Thursday, May 14, 2009

Stormy weather

David Foster Wallace, writing of life in East-Central Illinois:

Most days from late March to June there are Tornado Watches somewhere in our TV stations' viewing area (the stations put a little graphic at the screen's upper right, like a pair of binoculars for a Watch and the Tarot deck's Tower card for a Warning, or something). Watches mean conditions are right and so on and so forth, which, big deal. It's only the rarer Tornado Warnings, which require a confirmed sighting by somebody with reliable sobriety, that make the Civil Defense sirens go.

David Foster Wallace, "Derivative Sport in Tornado Alley," in A Supposedly Fun Thing I'll Never Do Again (New York: Back Bay Books, 1997), 15.
Our siren — I mean my town's siren — went this morning, at around 1:00. Elaine and I went downstairs, turned on the television, and watched the one station with a weatherman (not a crawl) until the storm passed about a half-hour later. No signs of damage in the daylight, only water, water everywhere, and more rain expected today or tomorrow.

comments: 5

JuliaR said...

Scary stuff! I don't think we even have sirens up here. Our weather can kill you but it's kind of slow motion.

Jason said...

We had this happen late Wednesday night. Lots of rain, tornado warnings, but it all wrapped up around 1:00 a.m. Looks like more rain today.

Michael Leddy said...

Julia, that's a good way to describe the cold.

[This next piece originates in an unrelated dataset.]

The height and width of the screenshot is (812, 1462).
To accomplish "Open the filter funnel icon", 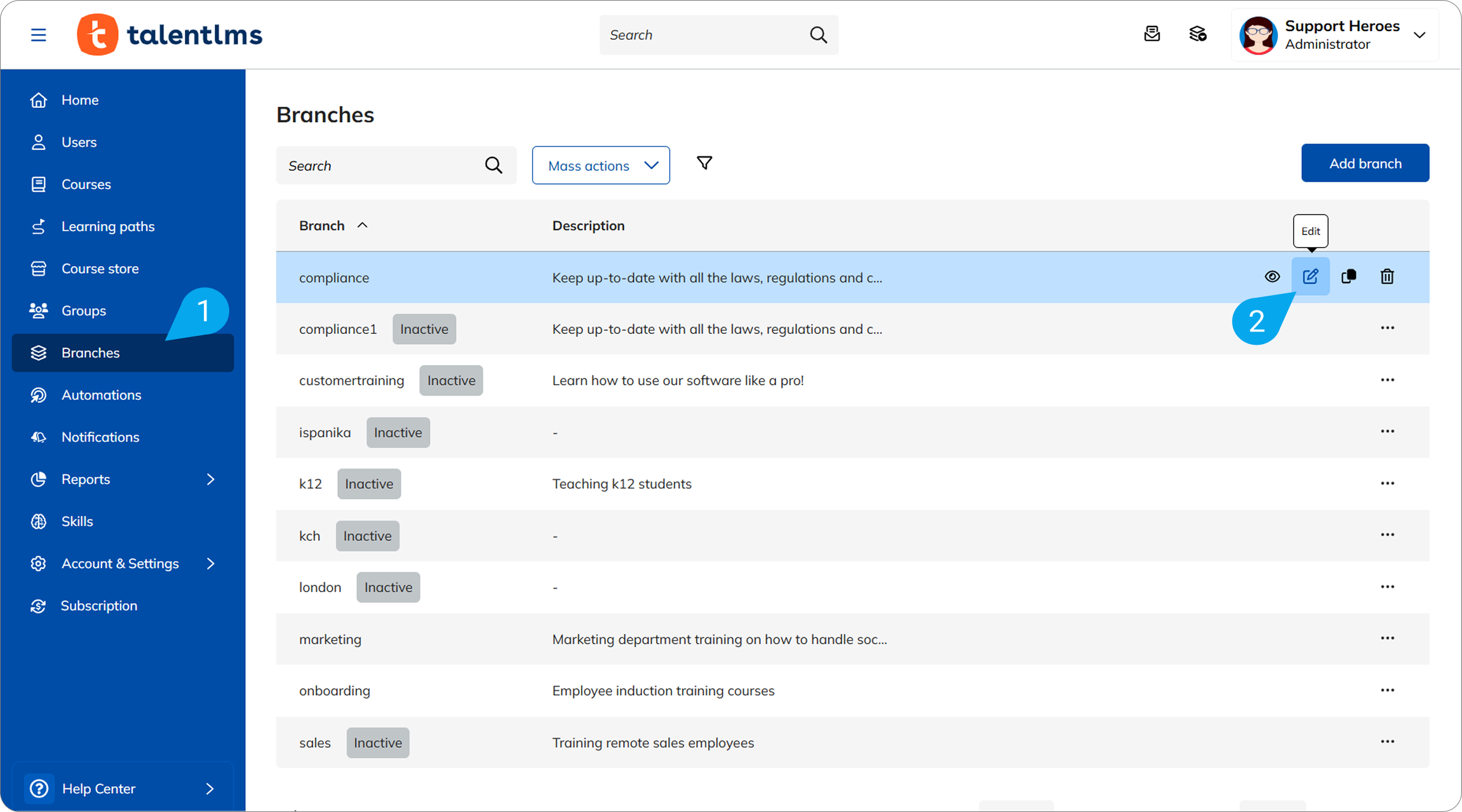I will [x=704, y=164].
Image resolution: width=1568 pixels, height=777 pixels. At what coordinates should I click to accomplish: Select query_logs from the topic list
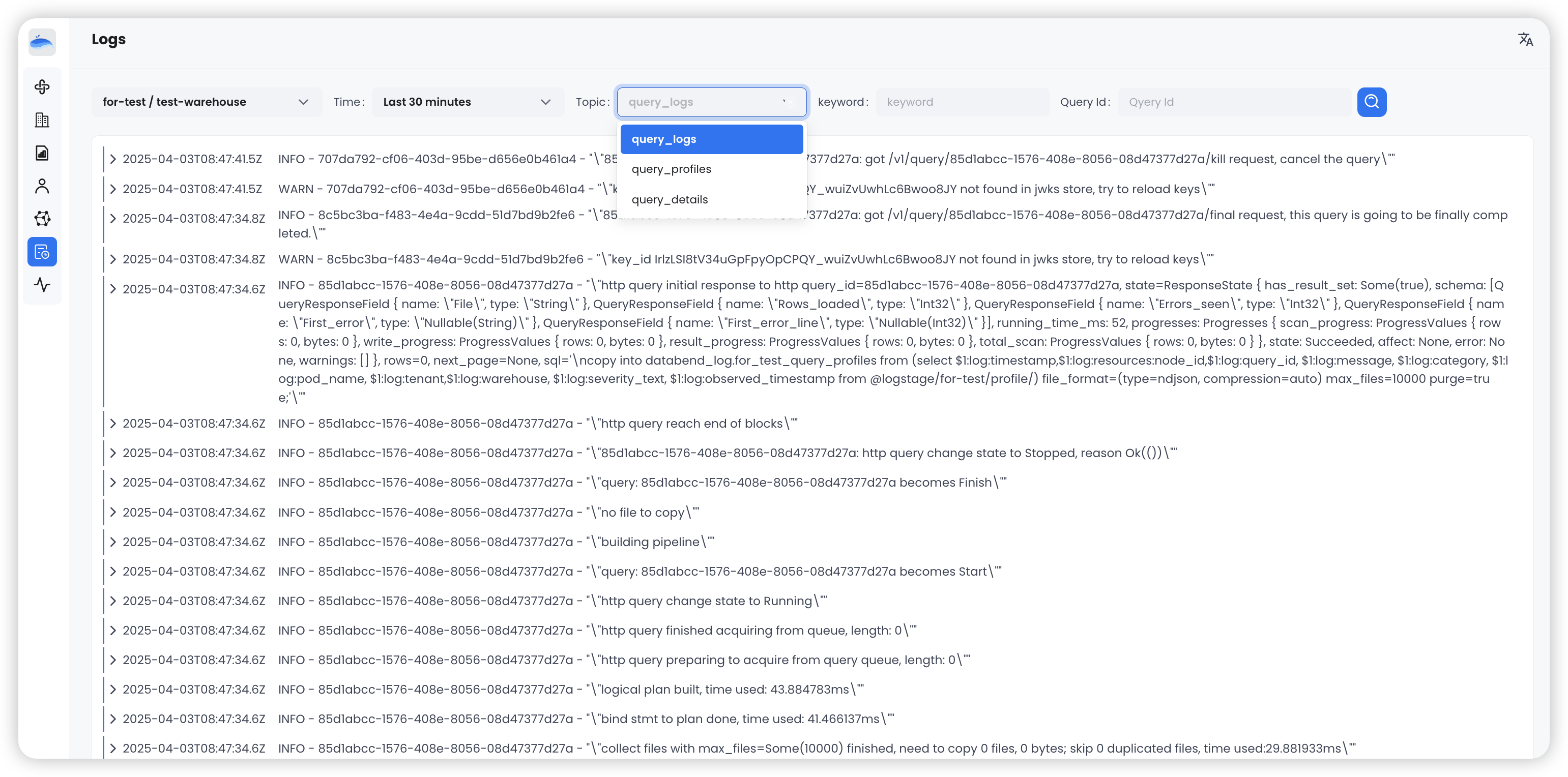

Jason, it just started raining here (again), maybe where you are too.

Geo-B said...

Being from the East, when i moved to Normal IL, I was literally scared of so much sky. I irrationally thought the clouds were going to fall on me.
Once I was at a dinner party of a stained glass artist in Normal when the tornado siren went off, so we all went to the basement to the host's studio to hang out. I saw hundreds of tiny shelves and cubbies. When I asked what they were,he said they were where he filed his pieces of cut colored glass. I said, thanks, I'll take my chances on the porch.

Michael Leddy said...

George, I've been living here for almost twenty-four years, and the sky still amazes me. Seeing the weather for miles all around is something I think I'll always find unusual.